Total Time          30 min plus marinating and resting

Serves               6


  • 5 garlic cloves
  • Small bunch fresh oregano, leaves picked
  • Finely grated zest 2 large un-waxed lemons
  • 1 tsp sea salt
  • 6 tbsp. extra-virgin olive oil
  • ½ British lamb leg, boned and butterflied (see tips)
  • For the salad
  • 2 bunches fresh soft herbs such as basil, tarragon, mint and coriander, or a mix of what you fancy
  • 50g wild rocket
  • Drizzle extra-virgin olive oil
  • Squeeze lemon juice
  • 200g Dorstone goat’s cheese (see know-how) or similar ash-rinded goat’s cheese


  • Make a marinade by crushing the garlic, oregano, lemon zest and salt to a rough paste with 1 tbsp. of the olive oil in a pestle and mortar. Add the rest of the oil and mix well.
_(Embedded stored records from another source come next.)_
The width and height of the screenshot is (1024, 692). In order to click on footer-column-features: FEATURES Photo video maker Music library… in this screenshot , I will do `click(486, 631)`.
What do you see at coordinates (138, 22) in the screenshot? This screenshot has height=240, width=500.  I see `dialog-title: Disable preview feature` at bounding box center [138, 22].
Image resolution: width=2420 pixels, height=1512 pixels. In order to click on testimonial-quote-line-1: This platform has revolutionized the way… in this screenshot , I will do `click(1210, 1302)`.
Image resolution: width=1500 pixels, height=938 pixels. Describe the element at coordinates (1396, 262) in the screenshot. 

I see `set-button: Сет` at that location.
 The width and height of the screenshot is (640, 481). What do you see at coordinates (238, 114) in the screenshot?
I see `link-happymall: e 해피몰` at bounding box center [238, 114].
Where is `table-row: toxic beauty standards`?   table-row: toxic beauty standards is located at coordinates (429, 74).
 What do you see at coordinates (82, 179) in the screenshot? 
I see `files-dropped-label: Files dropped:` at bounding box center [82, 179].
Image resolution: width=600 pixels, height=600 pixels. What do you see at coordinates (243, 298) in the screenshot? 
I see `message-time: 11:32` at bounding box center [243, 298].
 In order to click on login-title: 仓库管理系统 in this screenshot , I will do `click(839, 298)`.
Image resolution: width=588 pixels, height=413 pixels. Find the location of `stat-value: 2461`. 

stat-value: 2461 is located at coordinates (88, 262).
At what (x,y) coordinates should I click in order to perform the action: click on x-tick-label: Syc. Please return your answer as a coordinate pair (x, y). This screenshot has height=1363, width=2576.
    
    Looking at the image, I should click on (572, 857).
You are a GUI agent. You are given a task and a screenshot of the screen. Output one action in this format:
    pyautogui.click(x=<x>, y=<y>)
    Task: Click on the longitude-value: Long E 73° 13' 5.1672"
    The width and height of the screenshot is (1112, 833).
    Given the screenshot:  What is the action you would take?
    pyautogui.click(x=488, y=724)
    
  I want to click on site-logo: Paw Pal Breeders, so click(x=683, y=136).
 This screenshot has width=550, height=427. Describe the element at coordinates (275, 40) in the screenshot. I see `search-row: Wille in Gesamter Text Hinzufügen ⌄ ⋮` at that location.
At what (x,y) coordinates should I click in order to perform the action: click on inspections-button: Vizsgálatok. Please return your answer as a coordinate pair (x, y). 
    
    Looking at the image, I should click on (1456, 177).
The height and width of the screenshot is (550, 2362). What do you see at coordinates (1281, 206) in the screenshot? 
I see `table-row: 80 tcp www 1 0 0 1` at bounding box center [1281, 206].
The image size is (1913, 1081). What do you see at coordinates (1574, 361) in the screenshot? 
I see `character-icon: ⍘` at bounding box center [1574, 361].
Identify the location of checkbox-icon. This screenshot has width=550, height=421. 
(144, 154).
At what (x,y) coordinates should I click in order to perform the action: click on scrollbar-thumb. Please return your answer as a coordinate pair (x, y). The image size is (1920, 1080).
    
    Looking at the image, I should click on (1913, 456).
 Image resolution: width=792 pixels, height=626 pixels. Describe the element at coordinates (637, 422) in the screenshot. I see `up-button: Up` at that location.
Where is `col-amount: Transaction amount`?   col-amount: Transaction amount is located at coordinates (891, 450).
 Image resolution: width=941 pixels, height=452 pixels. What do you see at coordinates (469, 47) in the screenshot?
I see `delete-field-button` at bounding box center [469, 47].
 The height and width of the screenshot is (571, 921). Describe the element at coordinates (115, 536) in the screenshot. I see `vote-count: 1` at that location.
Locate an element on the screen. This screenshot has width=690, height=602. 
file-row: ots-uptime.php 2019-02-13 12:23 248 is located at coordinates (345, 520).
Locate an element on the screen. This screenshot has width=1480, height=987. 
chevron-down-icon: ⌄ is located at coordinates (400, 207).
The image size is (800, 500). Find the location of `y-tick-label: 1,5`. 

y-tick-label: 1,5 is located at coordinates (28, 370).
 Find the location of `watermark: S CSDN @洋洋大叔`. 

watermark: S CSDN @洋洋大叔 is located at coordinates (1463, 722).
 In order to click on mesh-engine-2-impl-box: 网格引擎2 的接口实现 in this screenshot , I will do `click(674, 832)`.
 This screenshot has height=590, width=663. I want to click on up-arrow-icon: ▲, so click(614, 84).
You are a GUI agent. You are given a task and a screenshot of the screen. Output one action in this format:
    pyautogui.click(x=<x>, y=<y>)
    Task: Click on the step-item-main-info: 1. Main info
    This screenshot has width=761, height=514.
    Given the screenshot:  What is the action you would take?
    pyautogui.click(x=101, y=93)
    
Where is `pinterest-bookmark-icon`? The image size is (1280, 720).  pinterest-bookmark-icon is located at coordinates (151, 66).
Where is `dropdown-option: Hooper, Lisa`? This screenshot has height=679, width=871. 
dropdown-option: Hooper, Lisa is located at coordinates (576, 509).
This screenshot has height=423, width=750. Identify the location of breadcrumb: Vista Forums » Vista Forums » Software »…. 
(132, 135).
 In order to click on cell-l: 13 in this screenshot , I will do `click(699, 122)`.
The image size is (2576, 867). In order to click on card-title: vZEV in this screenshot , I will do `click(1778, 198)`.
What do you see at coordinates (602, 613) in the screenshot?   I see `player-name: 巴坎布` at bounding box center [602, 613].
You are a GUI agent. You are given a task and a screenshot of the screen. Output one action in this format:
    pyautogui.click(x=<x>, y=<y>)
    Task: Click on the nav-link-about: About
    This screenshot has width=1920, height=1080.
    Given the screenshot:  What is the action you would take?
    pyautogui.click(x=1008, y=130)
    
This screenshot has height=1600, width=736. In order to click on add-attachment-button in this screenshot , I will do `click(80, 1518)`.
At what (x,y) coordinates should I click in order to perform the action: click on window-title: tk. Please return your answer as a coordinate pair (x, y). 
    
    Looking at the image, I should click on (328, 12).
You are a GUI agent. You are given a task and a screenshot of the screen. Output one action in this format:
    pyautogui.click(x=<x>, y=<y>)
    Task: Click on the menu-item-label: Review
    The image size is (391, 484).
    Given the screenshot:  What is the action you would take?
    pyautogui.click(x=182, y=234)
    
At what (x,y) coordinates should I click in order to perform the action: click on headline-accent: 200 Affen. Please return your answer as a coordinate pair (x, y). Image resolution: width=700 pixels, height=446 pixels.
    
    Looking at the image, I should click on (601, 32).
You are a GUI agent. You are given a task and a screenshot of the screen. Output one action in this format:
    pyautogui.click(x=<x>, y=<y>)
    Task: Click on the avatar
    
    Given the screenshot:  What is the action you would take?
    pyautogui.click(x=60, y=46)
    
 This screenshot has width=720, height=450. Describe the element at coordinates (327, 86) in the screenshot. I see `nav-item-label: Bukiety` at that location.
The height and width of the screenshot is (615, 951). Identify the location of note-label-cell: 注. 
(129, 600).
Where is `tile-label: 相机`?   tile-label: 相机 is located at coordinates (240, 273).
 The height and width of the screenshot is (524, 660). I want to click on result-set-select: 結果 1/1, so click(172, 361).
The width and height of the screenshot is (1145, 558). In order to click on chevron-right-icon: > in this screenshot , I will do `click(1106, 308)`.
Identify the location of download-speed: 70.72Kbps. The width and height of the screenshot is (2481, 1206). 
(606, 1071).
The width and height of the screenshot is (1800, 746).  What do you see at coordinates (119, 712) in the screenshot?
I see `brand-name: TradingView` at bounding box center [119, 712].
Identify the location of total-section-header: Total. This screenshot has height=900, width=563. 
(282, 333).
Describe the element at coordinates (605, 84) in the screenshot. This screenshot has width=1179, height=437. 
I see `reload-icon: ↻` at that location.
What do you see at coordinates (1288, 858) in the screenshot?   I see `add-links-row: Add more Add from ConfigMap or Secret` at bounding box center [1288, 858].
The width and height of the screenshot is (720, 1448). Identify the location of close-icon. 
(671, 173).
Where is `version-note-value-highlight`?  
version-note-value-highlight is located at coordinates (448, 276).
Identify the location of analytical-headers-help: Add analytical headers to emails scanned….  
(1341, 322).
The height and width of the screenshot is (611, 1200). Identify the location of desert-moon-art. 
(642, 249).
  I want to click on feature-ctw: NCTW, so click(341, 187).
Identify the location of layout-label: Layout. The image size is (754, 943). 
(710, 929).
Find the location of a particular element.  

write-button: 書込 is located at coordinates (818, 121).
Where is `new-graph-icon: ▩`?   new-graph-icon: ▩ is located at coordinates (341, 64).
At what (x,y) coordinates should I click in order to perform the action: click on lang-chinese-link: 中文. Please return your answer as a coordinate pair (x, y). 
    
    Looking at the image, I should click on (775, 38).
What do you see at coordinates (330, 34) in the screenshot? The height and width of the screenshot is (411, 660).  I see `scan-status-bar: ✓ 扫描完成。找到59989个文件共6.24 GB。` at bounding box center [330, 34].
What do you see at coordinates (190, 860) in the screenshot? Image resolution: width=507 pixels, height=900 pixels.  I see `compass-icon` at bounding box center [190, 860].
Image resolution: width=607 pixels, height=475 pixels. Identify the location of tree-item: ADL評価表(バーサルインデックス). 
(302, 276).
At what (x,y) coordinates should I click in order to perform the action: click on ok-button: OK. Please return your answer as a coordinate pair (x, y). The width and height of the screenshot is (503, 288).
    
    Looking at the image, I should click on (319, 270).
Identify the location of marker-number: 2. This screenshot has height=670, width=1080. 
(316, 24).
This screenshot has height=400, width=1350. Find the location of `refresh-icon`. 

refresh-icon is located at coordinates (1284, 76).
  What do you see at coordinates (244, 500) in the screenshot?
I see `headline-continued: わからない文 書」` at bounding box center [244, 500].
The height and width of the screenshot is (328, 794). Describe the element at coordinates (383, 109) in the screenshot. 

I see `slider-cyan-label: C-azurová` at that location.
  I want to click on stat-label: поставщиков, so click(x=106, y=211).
  • Prick the lamb all over with the point of a small, sharp knife, then rub with the marinade. Put in a sealable plastic food bag, squeezing out any air, then leave to marinate in the fridge for at least 3 hours, or overnight if you can, making sure the lamb is kept flat so the marinade can coat it evenly.


  • Bring the lamb up to room temperature- it will take around 2-3 hours to lose the chill- then transfer to a metal baking tray.


  • Heat the grill to very high (240°C) and cook the lamb for 15 min on each side, then rest it for 10 min. meanwhile make the salad. Put the herbs and rocket in a bowl with the extra-virgin olive oil and the lemon juice. Toss, then season to taste.


  • When the lamb has rested, lift it onto a large chopping board, slice thickly and scatter with the herb salad. Crumble over the goat’s cheese, then serve.